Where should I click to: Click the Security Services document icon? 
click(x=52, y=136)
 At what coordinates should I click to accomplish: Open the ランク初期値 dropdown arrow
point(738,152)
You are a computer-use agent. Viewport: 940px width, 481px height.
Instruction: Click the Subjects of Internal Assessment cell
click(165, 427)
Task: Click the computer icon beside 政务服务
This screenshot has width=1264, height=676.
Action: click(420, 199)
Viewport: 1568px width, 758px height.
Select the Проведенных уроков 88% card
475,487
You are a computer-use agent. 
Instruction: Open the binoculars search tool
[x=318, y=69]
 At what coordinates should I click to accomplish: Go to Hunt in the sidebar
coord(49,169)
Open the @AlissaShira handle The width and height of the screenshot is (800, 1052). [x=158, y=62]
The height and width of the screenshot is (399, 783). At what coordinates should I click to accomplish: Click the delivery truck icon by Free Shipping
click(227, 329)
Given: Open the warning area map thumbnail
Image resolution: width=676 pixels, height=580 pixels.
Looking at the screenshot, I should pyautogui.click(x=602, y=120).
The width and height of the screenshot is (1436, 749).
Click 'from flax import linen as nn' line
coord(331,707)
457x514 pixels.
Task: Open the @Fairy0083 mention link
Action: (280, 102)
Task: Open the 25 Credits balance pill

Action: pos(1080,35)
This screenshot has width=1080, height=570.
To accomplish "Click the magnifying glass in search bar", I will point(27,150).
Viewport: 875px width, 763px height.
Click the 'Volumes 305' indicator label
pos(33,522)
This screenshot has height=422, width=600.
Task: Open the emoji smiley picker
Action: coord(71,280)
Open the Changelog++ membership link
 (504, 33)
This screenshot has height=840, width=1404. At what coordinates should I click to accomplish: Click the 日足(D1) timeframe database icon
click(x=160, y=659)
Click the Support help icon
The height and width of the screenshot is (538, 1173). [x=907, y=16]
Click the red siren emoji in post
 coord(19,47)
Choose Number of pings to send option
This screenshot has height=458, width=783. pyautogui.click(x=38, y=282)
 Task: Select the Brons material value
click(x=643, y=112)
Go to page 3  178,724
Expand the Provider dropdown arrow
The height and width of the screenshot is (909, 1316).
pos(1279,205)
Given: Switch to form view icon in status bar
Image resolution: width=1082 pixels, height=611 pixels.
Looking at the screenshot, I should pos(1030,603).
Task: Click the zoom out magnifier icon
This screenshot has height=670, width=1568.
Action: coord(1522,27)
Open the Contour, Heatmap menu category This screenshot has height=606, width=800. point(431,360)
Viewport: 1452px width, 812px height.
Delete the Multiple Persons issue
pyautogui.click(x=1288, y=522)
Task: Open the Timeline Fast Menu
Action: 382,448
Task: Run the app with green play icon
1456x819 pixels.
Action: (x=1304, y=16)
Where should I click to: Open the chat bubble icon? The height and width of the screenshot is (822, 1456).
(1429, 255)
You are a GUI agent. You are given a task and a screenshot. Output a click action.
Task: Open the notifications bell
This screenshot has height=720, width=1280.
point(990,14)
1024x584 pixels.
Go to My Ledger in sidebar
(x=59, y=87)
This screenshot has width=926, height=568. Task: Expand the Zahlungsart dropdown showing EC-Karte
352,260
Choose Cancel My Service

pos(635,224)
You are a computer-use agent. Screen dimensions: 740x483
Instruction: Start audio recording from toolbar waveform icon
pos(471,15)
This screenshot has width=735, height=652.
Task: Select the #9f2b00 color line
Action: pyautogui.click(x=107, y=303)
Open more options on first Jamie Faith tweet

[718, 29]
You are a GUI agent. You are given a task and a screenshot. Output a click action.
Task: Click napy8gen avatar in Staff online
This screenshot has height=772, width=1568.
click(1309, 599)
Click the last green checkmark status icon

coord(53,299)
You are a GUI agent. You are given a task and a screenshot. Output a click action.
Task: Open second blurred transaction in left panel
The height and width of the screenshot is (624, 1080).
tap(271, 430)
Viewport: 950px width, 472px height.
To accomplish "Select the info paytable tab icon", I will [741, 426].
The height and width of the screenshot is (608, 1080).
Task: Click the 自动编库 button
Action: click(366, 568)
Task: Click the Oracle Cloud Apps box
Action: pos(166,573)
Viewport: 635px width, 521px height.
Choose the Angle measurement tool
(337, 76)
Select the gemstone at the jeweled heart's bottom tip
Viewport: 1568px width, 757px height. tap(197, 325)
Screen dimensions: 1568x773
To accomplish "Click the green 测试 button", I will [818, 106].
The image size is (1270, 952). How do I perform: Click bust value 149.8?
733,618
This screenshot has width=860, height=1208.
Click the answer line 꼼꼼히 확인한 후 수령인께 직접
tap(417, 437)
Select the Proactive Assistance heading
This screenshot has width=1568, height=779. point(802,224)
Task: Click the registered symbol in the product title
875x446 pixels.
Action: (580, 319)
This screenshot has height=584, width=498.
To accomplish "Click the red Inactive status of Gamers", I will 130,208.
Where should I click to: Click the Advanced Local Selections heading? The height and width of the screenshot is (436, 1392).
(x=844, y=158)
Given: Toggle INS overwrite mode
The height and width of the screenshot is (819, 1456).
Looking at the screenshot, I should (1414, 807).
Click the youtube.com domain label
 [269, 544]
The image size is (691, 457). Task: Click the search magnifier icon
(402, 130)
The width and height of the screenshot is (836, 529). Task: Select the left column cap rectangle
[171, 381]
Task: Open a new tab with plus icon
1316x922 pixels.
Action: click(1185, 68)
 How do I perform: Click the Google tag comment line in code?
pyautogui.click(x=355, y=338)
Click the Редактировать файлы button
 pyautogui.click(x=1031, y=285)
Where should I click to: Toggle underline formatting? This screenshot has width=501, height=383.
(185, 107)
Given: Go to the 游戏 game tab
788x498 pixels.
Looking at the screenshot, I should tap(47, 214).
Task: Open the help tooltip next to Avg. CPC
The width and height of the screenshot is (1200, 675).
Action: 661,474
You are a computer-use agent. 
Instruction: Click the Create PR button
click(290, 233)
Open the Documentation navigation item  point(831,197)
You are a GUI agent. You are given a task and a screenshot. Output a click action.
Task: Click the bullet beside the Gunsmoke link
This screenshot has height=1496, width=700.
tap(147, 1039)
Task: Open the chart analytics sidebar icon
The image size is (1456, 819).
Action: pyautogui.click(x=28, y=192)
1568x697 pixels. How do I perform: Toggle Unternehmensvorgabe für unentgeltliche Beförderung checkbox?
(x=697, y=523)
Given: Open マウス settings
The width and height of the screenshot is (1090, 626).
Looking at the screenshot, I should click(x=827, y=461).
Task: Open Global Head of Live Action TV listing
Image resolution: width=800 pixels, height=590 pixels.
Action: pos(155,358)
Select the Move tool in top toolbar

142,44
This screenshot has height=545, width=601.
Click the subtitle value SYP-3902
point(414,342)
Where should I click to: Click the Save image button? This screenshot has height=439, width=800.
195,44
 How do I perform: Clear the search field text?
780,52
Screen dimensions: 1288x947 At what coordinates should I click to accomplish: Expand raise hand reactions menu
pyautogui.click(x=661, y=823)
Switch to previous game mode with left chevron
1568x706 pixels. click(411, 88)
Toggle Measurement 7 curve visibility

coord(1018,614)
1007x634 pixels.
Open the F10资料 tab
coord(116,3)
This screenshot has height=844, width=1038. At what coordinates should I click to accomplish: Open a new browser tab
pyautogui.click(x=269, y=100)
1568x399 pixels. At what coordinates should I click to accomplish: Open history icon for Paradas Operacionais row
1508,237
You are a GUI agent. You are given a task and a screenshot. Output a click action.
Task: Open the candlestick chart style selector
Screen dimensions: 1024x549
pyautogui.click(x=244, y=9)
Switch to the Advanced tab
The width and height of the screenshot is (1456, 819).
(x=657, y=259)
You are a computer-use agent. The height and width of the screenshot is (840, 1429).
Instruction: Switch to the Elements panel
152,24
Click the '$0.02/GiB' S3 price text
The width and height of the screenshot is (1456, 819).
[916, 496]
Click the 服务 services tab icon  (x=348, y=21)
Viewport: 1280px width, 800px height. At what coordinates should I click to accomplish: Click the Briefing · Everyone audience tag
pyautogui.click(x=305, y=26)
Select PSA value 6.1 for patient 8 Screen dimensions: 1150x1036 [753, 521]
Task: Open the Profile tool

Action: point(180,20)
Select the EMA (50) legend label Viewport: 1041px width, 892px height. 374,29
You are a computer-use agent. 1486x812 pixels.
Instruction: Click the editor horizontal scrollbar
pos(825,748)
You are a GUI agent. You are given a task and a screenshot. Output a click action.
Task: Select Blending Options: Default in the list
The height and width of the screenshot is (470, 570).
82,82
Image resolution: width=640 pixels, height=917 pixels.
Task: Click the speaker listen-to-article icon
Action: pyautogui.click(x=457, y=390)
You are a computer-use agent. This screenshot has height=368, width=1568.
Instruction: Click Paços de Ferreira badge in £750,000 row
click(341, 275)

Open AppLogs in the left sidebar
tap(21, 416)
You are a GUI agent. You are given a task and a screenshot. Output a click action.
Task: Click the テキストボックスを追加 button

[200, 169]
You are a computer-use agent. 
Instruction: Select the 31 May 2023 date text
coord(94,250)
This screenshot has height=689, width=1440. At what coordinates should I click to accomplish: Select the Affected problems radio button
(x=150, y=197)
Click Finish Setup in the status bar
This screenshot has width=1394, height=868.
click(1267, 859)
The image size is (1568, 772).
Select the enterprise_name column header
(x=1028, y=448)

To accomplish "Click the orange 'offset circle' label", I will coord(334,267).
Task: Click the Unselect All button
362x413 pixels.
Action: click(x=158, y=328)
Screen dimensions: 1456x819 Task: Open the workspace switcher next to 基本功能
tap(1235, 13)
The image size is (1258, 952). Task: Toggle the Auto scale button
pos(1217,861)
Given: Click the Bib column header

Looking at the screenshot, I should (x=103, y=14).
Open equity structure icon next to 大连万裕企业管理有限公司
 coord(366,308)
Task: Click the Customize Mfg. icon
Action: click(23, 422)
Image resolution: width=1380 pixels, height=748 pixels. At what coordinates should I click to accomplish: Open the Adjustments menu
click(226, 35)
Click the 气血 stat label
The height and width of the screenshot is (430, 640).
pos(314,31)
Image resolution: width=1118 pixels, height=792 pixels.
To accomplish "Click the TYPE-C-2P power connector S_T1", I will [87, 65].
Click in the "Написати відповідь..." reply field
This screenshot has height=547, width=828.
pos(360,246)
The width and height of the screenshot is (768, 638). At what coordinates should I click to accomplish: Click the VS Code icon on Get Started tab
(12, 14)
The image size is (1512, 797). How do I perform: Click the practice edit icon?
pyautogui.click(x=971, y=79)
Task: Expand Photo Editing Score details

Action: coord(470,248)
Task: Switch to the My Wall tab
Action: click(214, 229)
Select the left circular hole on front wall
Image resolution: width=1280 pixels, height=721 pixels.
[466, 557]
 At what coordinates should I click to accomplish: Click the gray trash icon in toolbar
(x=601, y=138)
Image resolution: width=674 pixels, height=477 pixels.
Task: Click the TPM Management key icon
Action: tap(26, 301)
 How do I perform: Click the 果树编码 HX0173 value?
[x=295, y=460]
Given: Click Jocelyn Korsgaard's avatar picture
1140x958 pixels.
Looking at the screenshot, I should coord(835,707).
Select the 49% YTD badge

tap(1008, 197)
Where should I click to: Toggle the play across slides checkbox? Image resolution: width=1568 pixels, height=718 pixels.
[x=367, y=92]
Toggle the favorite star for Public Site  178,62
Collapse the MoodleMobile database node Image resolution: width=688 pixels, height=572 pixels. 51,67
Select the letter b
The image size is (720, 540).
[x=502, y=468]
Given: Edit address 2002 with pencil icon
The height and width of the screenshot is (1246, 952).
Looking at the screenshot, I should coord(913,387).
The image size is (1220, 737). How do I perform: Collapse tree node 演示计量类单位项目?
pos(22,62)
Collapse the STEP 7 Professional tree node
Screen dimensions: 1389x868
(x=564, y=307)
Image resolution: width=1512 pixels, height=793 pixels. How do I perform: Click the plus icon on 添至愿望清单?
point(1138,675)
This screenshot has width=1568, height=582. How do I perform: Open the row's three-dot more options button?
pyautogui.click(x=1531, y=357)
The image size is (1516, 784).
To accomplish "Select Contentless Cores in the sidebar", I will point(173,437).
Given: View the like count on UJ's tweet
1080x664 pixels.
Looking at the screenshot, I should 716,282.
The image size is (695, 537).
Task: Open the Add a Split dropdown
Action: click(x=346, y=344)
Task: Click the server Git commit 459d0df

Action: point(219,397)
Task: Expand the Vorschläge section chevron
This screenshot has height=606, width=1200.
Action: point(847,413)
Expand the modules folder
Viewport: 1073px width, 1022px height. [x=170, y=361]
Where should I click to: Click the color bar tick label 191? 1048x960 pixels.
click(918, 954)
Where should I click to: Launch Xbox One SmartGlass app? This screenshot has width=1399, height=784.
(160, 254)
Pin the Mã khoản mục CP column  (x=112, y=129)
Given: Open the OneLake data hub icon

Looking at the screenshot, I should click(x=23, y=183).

What is being asked – Copy out the entries above word for word, beginning with the line that contains "Where should I click to: Toggle the" and continuing through the line that contains "pyautogui.click(x=1531, y=357)". Include both of those lines.

Exercise result –
Where should I click to: Toggle the play across slides checkbox? Image resolution: width=1568 pixels, height=718 pixels.
[x=367, y=92]
Toggle the favorite star for Public Site  178,62
Collapse the MoodleMobile database node Image resolution: width=688 pixels, height=572 pixels. 51,67
Select the letter b
The image size is (720, 540).
[x=502, y=468]
Given: Edit address 2002 with pencil icon
The height and width of the screenshot is (1246, 952).
Looking at the screenshot, I should coord(913,387).
The image size is (1220, 737). How do I perform: Collapse tree node 演示计量类单位项目?
pos(22,62)
Collapse the STEP 7 Professional tree node
Screen dimensions: 1389x868
(x=564, y=307)
Image resolution: width=1512 pixels, height=793 pixels. How do I perform: Click the plus icon on 添至愿望清单?
point(1138,675)
This screenshot has width=1568, height=582. How do I perform: Open the row's three-dot more options button?
pyautogui.click(x=1531, y=357)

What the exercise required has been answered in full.